Arrange the lines of the rows below as a numbered list, skipping blank lines and omitting the pictures.

[Rows from a screen grounding dataset]
↓↓↓
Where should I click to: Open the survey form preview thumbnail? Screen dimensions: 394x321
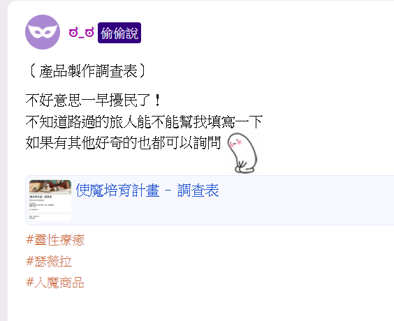pyautogui.click(x=50, y=200)
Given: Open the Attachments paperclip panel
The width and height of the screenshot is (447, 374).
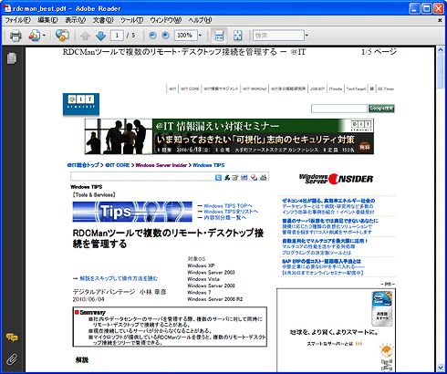Looking at the screenshot, I should [12, 359].
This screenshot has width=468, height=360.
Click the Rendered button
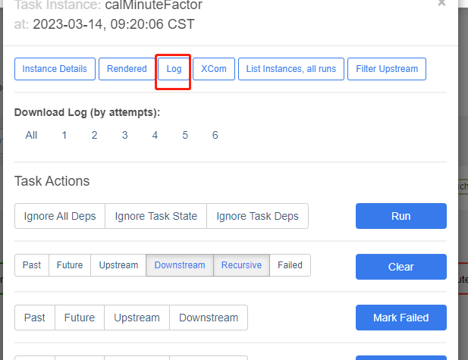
↑↑↑
# [TASK OUTPUT]
1. Where should I click to: Open the survey form preview thumbnail? Screen dimensions: 394x321
2. pyautogui.click(x=50, y=200)
3. Given: Open the Attachments paperclip panel
4. The width and height of the screenshot is (447, 374).
5. Looking at the screenshot, I should [12, 359].
6. This screenshot has width=468, height=360.
7. Click the Rendered button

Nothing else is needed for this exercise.